»»

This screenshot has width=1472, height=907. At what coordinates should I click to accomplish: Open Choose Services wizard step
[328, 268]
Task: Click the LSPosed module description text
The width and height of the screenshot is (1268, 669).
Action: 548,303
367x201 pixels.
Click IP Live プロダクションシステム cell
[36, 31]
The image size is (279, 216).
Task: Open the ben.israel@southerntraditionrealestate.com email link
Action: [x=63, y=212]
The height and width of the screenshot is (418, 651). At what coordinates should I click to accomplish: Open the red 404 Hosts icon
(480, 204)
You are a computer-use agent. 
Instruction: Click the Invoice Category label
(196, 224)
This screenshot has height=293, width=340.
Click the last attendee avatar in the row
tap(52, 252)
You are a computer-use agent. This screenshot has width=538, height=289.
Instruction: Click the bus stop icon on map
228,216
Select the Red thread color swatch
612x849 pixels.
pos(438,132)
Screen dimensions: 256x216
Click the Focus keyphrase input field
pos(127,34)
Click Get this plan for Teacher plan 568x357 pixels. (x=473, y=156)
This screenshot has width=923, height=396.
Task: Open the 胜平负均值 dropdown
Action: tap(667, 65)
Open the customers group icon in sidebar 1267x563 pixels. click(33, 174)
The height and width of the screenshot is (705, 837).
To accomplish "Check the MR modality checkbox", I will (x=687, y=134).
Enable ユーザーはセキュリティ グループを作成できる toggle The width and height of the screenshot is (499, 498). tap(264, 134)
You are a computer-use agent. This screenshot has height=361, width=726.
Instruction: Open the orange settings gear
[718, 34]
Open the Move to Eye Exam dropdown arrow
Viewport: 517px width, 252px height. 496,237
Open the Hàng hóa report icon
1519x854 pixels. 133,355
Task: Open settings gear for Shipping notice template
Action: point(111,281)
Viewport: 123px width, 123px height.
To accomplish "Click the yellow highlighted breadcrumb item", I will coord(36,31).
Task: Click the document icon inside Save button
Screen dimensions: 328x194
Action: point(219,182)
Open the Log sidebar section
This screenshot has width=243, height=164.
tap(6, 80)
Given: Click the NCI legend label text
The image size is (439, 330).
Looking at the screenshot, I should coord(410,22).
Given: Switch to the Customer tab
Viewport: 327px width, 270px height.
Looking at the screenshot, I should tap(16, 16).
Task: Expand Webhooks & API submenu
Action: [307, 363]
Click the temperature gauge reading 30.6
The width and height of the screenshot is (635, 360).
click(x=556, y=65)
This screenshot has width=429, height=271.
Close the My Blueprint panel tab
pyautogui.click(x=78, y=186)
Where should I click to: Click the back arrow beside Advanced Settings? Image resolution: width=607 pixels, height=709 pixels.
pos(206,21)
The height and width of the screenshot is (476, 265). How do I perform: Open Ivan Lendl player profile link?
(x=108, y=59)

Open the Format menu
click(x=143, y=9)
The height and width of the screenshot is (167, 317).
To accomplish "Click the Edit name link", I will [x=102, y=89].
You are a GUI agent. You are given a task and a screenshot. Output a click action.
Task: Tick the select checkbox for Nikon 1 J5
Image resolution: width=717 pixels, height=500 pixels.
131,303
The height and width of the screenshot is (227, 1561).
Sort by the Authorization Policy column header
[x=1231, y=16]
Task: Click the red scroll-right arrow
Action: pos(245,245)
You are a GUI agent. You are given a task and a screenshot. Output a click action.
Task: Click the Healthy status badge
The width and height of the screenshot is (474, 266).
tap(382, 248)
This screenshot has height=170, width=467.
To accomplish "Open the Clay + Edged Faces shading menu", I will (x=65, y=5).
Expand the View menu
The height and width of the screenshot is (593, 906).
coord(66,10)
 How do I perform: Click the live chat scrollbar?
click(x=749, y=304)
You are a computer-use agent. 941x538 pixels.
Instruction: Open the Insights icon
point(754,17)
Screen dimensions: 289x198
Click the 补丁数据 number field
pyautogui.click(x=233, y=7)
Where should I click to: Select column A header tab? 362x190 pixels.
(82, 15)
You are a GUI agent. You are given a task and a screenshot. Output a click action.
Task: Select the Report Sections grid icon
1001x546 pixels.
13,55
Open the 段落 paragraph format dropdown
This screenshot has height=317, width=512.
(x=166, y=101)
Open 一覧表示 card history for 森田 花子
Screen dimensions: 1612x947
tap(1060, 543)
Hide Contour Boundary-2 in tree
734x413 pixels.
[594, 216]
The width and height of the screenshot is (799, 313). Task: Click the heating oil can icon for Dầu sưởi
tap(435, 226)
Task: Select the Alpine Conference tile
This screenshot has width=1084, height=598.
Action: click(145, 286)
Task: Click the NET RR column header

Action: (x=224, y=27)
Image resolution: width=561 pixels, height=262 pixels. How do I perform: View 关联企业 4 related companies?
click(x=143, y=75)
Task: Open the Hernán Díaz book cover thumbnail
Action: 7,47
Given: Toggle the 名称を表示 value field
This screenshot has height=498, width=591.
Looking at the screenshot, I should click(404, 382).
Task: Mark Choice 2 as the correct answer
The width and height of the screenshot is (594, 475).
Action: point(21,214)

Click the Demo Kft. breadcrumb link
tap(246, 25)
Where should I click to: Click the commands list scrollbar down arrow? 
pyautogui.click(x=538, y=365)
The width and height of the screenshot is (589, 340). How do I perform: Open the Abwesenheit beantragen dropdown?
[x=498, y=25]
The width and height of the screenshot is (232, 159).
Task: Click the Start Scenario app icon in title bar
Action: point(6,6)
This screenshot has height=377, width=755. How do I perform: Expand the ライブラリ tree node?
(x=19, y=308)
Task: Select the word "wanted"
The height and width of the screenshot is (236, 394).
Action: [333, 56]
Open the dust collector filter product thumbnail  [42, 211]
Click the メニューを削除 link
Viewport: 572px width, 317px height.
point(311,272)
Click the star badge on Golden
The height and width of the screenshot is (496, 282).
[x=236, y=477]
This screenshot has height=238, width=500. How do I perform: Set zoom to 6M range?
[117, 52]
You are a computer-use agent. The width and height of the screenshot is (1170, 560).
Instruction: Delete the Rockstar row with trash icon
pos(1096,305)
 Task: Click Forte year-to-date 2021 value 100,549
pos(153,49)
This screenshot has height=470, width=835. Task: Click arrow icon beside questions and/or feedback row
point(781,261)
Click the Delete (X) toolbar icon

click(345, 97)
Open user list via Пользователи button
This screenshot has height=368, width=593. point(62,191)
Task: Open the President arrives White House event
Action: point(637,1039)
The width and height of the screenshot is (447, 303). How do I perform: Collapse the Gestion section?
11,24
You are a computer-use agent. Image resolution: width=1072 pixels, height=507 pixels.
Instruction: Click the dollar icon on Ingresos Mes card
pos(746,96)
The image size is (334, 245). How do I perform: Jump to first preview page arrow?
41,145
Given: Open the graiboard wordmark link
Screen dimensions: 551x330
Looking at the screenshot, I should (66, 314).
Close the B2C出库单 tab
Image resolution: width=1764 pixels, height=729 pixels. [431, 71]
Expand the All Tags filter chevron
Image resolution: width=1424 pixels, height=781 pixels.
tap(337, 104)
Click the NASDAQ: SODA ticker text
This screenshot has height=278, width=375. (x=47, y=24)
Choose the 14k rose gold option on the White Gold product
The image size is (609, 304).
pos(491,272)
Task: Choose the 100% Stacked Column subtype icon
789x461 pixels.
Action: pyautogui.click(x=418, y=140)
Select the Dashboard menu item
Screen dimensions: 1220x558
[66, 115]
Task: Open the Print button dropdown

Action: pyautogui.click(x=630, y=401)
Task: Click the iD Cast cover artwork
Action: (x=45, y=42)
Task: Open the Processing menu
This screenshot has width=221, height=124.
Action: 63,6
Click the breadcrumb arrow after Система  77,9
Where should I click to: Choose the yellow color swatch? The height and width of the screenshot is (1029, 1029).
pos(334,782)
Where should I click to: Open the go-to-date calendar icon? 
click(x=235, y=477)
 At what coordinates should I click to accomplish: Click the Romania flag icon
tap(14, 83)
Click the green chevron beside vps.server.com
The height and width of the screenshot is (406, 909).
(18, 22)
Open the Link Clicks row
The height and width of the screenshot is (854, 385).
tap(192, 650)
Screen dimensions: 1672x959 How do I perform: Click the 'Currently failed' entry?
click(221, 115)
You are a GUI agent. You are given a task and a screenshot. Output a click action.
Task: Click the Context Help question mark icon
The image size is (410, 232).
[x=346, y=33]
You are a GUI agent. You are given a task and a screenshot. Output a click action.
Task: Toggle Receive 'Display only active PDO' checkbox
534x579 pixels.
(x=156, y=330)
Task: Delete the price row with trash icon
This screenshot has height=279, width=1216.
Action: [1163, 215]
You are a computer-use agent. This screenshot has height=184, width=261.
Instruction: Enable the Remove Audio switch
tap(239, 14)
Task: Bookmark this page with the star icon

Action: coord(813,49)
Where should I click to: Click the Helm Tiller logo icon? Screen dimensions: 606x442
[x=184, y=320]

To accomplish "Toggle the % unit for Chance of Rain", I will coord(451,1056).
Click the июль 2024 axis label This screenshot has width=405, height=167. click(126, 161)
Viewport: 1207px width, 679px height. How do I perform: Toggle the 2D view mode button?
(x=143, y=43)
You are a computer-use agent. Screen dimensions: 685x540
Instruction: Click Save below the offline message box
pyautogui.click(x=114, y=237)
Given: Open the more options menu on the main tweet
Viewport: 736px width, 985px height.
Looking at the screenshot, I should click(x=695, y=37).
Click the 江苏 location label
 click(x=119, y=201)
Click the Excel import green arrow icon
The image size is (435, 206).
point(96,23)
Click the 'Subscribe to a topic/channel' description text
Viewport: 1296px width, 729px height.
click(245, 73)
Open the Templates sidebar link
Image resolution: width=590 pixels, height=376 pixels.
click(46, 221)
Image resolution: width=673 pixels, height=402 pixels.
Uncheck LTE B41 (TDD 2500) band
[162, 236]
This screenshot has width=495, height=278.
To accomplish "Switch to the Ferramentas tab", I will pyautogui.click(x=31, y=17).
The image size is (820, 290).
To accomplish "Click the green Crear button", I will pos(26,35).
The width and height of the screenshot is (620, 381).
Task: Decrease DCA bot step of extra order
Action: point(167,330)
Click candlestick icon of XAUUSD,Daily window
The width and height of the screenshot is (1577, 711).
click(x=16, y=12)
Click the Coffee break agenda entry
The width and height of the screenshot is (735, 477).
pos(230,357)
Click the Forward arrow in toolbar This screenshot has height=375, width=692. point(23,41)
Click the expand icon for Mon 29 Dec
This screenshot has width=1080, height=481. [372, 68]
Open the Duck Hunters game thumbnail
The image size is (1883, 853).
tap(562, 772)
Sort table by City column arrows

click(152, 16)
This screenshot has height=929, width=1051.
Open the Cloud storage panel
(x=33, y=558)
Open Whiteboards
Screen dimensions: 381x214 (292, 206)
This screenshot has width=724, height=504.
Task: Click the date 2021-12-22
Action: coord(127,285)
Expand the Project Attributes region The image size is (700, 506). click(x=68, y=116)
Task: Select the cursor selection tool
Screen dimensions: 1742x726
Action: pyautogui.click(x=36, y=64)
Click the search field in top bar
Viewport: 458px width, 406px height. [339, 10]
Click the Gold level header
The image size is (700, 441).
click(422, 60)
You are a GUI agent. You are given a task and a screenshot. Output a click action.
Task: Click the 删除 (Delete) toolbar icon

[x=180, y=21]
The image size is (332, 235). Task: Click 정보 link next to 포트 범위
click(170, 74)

««

**Task statement:**
Copy out precisely the lines from the line with "789x461 pixels." to the line with "Click the июль" in the material above, including those two lines and omitting all the rest.

**Expected answer:**
789x461 pixels.
Action: pyautogui.click(x=418, y=140)
Select the Dashboard menu item
Screen dimensions: 1220x558
[66, 115]
Task: Open the Print button dropdown

Action: pyautogui.click(x=630, y=401)
Task: Click the iD Cast cover artwork
Action: (x=45, y=42)
Task: Open the Processing menu
This screenshot has width=221, height=124.
Action: 63,6
Click the breadcrumb arrow after Система  77,9
Where should I click to: Choose the yellow color swatch? The height and width of the screenshot is (1029, 1029).
pos(334,782)
Where should I click to: Open the go-to-date calendar icon? 
click(x=235, y=477)
 At what coordinates should I click to accomplish: Click the Romania flag icon
tap(14, 83)
Click the green chevron beside vps.server.com
The height and width of the screenshot is (406, 909).
(18, 22)
Open the Link Clicks row
The height and width of the screenshot is (854, 385).
tap(192, 650)
Screen dimensions: 1672x959 How do I perform: Click the 'Currently failed' entry?
click(221, 115)
You are a GUI agent. You are given a task and a screenshot. Output a click action.
Task: Click the Context Help question mark icon
The image size is (410, 232).
[x=346, y=33]
You are a GUI agent. You are given a task and a screenshot. Output a click action.
Task: Toggle Receive 'Display only active PDO' checkbox
534x579 pixels.
(x=156, y=330)
Task: Delete the price row with trash icon
This screenshot has height=279, width=1216.
Action: [1163, 215]
You are a computer-use agent. This screenshot has height=184, width=261.
Instruction: Enable the Remove Audio switch
tap(239, 14)
Task: Bookmark this page with the star icon

Action: coord(813,49)
Where should I click to: Click the Helm Tiller logo icon? Screen dimensions: 606x442
[x=184, y=320]

To accomplish "Toggle the % unit for Chance of Rain", I will coord(451,1056).
Click the июль 2024 axis label This screenshot has width=405, height=167. click(126, 161)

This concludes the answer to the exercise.